In the five-year gap between Levitz’s run and Giffen’s run, the Legion had been disbanded and scattered across a dystopian universe. Without the team’s protection, dread forces had taken over Earth and the surrounding galaxies, insidiously corrupting everything.
Giffen (and scripters Tom and Mary Bierbaum), following in Moore’s footsteps, didn’t spell any of this out for readers. Instead, they just offered oblique glimpses of the looming threats as the tattered remnants of the Legion began to reform.
The approach conveyed the enormity of the universe in a way that hadn’t previously been attempted. The 22 pages of each issue didn’t have room for more than fleeting looks at the various corners of an enormous universe.

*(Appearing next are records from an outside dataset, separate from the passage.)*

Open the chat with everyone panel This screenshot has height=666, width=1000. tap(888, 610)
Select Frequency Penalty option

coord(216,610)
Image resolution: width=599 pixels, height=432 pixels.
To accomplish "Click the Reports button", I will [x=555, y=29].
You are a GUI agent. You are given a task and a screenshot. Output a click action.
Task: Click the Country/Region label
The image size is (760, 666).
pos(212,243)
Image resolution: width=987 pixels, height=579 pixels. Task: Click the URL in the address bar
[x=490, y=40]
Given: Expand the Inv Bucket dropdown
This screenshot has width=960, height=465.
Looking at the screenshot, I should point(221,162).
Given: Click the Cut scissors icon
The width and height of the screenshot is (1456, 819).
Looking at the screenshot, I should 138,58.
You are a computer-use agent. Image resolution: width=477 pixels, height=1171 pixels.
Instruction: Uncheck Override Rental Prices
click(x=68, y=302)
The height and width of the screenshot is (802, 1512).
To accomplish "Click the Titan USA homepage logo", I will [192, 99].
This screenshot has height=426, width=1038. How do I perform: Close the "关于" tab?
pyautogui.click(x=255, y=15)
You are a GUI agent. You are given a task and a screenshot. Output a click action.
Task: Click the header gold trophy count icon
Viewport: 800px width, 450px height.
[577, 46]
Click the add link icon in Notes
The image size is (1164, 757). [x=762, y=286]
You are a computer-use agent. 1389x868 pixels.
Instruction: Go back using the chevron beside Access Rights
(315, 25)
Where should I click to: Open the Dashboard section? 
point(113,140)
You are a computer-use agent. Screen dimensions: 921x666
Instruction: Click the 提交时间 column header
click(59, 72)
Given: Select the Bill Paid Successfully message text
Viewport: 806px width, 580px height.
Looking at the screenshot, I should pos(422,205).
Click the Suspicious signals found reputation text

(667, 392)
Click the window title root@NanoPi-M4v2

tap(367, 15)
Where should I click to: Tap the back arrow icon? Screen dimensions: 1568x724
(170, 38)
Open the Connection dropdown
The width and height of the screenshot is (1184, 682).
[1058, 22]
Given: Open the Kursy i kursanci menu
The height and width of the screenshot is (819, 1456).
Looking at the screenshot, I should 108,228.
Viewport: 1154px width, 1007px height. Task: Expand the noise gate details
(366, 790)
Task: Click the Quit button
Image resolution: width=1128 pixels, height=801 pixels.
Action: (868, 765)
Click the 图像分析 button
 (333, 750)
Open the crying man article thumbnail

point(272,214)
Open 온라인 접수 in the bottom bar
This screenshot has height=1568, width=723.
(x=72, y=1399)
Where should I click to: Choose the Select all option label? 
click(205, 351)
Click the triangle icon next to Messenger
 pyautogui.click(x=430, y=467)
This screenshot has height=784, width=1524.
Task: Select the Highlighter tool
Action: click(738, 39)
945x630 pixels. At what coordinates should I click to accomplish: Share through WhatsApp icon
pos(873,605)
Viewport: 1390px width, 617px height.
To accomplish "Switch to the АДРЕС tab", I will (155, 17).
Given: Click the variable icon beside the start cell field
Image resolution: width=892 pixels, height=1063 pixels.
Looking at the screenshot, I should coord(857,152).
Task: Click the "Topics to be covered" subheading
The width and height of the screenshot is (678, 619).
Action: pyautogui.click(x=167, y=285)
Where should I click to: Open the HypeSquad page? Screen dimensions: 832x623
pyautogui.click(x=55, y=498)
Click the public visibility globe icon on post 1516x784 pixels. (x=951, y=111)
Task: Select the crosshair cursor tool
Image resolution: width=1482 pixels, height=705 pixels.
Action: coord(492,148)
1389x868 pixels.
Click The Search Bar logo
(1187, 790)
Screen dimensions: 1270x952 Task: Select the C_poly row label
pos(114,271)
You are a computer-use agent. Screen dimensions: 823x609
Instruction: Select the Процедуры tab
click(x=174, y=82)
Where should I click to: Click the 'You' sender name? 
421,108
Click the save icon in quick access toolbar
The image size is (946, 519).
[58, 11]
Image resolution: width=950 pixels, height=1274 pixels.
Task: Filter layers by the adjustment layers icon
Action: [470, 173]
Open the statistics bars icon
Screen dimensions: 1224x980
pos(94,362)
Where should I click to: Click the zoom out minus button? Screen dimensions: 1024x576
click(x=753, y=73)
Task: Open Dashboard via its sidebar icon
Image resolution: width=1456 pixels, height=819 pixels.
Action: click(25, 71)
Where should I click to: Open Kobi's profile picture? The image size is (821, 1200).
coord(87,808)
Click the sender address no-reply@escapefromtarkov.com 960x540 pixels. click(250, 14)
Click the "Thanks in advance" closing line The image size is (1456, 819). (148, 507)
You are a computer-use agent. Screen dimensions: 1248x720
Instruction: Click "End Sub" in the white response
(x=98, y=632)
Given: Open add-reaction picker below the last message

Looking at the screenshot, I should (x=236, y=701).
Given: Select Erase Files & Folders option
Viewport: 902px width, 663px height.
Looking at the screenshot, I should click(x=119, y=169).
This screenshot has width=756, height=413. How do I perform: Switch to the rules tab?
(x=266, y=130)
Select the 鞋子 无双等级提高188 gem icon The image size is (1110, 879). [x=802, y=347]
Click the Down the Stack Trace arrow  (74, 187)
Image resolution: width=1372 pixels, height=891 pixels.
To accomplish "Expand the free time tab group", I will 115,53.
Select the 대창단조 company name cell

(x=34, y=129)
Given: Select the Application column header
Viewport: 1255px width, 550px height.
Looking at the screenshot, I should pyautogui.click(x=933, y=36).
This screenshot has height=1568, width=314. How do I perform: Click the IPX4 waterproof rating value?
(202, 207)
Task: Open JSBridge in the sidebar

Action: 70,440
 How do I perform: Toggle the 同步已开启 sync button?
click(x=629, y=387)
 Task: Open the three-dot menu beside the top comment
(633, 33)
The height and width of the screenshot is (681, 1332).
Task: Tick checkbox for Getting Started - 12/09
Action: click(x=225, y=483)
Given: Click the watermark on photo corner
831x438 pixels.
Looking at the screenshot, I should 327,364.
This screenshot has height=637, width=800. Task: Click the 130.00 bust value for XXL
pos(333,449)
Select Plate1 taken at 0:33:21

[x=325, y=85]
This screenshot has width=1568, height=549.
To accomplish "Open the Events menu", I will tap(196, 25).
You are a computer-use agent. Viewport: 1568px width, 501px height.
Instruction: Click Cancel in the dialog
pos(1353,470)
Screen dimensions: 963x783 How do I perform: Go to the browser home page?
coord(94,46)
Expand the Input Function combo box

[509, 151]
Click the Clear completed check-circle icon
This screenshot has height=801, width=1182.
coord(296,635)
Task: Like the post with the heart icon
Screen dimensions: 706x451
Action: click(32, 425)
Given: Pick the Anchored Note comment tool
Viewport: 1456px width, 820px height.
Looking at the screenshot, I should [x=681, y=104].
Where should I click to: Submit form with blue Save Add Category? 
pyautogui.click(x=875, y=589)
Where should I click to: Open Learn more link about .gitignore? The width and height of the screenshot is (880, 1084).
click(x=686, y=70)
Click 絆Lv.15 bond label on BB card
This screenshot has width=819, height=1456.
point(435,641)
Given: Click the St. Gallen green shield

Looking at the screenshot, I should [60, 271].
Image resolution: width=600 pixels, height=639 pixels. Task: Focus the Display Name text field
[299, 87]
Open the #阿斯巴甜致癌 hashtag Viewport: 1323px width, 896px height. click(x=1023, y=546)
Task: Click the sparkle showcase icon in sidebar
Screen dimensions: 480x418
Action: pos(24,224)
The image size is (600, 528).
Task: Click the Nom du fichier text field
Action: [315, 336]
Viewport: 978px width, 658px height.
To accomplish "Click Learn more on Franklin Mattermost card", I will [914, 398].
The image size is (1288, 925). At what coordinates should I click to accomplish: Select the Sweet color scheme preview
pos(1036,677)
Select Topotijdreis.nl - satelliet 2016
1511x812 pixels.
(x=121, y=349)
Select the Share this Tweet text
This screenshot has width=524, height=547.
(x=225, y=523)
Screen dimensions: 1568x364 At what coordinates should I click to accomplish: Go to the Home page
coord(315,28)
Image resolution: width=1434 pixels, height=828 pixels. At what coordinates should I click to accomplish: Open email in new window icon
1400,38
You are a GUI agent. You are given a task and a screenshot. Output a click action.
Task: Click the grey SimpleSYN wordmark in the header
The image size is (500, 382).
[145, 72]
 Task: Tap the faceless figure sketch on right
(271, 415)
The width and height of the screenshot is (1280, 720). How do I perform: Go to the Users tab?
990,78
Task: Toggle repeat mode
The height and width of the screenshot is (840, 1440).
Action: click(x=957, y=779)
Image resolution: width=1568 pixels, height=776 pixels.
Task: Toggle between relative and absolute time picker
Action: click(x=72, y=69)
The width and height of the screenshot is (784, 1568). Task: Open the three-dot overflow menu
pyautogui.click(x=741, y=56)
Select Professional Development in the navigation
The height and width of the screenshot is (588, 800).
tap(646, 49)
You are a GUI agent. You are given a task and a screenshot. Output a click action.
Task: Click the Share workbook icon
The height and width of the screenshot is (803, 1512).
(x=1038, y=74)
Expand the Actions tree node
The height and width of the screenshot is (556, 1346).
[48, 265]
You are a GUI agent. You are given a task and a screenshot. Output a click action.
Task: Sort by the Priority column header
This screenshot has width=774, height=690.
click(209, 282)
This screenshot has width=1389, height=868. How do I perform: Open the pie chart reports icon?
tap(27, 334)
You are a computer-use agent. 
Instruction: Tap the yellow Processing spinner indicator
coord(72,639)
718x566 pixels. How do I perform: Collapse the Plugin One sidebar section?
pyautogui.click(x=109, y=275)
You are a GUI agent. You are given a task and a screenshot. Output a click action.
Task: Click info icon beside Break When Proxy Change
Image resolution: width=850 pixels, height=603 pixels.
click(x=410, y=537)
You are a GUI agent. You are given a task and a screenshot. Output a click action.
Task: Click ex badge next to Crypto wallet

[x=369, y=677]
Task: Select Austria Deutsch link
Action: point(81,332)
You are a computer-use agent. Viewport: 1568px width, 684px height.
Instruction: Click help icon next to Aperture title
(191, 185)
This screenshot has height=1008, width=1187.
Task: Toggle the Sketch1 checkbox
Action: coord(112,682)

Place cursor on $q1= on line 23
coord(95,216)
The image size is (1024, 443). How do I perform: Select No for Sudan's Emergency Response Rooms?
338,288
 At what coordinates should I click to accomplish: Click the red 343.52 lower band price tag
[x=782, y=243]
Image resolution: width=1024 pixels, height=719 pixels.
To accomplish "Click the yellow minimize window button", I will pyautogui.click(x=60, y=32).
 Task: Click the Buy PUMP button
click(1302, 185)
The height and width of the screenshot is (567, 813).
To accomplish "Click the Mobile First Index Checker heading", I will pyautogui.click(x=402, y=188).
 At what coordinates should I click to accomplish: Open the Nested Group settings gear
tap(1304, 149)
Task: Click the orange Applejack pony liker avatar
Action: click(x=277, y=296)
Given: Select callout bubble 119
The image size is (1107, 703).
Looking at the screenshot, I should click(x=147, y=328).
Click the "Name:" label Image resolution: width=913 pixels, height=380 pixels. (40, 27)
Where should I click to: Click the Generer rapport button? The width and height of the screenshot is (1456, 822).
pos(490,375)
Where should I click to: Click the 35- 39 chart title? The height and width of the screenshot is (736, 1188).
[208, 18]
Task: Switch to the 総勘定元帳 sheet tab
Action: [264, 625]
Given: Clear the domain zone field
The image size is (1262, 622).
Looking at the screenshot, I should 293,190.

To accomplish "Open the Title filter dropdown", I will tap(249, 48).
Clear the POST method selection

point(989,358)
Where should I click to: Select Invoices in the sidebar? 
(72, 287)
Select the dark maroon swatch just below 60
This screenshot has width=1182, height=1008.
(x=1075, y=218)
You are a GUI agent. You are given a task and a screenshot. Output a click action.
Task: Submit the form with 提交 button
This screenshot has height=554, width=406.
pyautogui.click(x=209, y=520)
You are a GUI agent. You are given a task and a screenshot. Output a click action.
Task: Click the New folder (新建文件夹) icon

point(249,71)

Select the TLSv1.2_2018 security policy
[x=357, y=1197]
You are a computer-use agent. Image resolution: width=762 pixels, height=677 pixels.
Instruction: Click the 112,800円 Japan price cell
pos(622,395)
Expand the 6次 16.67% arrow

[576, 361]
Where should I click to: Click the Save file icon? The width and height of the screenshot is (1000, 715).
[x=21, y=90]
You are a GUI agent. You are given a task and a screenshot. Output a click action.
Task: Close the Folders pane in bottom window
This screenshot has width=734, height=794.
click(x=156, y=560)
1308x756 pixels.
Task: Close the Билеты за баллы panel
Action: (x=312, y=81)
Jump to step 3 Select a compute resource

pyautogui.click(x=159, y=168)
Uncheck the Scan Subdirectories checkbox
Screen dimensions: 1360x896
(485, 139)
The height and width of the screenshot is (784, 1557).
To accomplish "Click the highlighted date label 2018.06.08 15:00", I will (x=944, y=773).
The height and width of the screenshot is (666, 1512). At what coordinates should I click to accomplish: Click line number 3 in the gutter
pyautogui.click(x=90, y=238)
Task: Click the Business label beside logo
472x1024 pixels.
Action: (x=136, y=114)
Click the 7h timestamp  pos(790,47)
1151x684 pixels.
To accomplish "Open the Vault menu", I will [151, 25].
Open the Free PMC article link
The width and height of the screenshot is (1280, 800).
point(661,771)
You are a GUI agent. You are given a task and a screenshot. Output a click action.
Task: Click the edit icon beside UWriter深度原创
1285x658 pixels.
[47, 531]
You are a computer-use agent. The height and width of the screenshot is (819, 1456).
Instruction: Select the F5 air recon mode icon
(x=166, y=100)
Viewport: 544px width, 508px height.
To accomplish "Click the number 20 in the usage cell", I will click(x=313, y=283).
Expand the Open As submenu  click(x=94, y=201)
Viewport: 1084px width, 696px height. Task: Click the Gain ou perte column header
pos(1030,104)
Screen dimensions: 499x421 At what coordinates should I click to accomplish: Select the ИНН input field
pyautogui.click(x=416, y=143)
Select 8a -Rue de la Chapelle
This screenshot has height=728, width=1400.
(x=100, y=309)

It wasn’t as if Giffen and co skimped on the content either. Again following Moore’s lead, they used a nine panel grid for their storytelling (ie three rows and three columns of panels on each page, all the same size) and, again just like Watchmen, augmented the panel-by-panel comic book storytelling with text pages at the end of each issue that offered in-world documents that helped flesh out the reality of the Five Years Later universe.
Despite the amount of story crammed into each issue, there still wasn’t always enough room for full clarity. And that was just too bad. Readers were instead invited to fill in gaps for themselves.
It was a challenging book. A dense book. A book with no discernible market.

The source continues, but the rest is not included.